-------- RECORD EXCERPTS
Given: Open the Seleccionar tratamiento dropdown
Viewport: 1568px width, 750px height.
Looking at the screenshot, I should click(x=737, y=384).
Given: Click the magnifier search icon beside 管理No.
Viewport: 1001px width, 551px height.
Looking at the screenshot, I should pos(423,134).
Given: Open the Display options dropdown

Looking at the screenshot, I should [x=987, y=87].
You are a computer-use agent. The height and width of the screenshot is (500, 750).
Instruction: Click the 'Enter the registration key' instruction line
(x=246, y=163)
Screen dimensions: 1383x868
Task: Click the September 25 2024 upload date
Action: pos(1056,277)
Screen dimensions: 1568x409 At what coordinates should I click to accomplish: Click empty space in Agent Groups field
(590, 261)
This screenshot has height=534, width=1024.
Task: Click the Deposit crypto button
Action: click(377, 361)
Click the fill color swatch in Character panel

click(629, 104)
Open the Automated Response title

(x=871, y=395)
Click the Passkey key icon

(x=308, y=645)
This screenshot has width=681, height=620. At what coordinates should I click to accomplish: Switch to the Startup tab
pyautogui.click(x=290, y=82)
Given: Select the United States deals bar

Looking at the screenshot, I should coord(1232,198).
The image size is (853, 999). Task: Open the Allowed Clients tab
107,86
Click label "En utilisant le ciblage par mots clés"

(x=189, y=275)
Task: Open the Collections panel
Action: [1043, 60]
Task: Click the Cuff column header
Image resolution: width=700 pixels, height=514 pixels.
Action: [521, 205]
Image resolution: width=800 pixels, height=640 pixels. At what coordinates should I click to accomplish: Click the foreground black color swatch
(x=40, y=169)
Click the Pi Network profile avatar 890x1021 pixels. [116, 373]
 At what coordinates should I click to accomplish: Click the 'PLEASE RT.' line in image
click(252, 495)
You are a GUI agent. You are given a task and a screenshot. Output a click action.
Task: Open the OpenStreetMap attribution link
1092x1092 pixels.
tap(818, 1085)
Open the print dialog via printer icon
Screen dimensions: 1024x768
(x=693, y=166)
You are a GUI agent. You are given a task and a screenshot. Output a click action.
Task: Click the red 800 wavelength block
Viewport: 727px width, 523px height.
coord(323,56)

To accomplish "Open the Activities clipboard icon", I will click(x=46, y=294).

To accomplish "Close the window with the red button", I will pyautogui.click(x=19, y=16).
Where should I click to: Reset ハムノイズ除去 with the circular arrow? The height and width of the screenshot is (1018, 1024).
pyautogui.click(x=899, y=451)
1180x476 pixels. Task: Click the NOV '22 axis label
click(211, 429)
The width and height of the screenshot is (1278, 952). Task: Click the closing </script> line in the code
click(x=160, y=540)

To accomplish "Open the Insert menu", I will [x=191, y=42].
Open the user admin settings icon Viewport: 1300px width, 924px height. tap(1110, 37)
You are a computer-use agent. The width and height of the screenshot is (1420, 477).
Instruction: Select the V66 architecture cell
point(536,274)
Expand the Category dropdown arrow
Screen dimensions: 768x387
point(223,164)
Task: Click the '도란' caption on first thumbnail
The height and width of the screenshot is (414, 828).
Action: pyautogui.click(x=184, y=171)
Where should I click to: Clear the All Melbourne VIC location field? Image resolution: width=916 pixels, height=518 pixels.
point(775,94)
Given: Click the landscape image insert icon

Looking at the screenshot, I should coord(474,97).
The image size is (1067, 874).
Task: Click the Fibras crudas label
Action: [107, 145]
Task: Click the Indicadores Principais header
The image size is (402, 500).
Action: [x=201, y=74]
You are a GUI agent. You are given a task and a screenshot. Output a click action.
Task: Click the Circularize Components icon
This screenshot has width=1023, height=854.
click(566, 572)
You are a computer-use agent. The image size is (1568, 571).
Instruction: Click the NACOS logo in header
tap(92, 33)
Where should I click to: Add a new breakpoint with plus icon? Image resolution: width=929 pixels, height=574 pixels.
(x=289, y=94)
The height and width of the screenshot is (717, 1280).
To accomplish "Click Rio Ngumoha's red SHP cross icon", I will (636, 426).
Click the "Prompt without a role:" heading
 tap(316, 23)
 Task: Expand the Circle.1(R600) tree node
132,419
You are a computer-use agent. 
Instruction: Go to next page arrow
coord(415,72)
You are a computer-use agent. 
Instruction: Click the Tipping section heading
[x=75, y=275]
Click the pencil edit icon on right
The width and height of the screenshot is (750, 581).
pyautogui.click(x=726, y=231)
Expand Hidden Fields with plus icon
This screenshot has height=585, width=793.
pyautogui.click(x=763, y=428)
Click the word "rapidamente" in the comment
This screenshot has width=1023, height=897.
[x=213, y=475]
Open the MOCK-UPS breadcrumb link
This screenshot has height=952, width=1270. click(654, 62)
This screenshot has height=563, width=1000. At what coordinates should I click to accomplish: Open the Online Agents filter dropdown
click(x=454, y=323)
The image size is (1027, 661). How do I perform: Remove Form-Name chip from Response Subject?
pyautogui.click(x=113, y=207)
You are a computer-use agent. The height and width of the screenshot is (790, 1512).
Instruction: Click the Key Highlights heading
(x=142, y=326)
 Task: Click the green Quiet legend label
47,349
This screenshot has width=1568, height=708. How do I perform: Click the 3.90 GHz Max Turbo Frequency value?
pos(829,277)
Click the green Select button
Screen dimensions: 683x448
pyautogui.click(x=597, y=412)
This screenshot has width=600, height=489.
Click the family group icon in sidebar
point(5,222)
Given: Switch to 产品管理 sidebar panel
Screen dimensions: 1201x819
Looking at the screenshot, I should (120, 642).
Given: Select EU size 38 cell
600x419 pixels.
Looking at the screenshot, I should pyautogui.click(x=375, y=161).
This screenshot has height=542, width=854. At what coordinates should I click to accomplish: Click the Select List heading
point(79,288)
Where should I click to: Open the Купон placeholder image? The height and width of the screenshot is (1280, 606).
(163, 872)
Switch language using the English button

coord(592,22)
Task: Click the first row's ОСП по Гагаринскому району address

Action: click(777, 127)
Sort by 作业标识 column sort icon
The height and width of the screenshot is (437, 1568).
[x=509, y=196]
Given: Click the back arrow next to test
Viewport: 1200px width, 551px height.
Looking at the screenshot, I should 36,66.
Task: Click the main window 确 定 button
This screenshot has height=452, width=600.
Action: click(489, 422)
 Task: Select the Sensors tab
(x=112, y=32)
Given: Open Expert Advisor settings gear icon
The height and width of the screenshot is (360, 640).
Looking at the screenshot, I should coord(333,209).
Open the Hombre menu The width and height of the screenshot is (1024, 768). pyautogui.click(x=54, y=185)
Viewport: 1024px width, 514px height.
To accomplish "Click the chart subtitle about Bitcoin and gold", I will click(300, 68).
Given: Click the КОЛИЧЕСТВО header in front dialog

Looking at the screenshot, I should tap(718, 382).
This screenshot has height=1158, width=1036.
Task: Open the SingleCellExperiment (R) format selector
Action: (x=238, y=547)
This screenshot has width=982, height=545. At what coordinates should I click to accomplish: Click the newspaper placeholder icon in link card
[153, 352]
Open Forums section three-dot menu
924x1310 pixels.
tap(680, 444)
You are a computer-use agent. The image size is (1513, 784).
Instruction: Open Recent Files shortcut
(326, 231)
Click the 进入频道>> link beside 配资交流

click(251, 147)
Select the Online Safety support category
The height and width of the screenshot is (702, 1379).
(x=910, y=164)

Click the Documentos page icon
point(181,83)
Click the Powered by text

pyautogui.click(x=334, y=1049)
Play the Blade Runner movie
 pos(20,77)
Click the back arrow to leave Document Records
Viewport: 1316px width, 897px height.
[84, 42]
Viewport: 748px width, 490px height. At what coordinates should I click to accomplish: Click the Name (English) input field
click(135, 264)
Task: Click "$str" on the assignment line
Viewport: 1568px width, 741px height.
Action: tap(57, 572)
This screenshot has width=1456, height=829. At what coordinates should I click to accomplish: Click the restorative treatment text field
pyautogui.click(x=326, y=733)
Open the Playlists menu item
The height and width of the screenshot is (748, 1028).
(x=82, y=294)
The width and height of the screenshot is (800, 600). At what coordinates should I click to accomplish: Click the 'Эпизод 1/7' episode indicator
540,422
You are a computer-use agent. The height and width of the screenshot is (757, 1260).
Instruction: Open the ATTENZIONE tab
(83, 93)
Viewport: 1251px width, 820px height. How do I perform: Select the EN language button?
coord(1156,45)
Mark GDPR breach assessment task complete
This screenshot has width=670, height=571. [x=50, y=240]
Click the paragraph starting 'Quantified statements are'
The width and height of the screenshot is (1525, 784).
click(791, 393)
----------------
■ PROBLEM TO SOLVE ■
Once the line containing "Given: Click the magnifier" has been written out, please stop; every line before it, back to the first line of the records above, should be given exactly.

■ SOLUTION TO THE PROBLEM ■
Given: Open the Seleccionar tratamiento dropdown
Viewport: 1568px width, 750px height.
Looking at the screenshot, I should click(x=737, y=384).
Given: Click the magnifier search icon beside 管理No.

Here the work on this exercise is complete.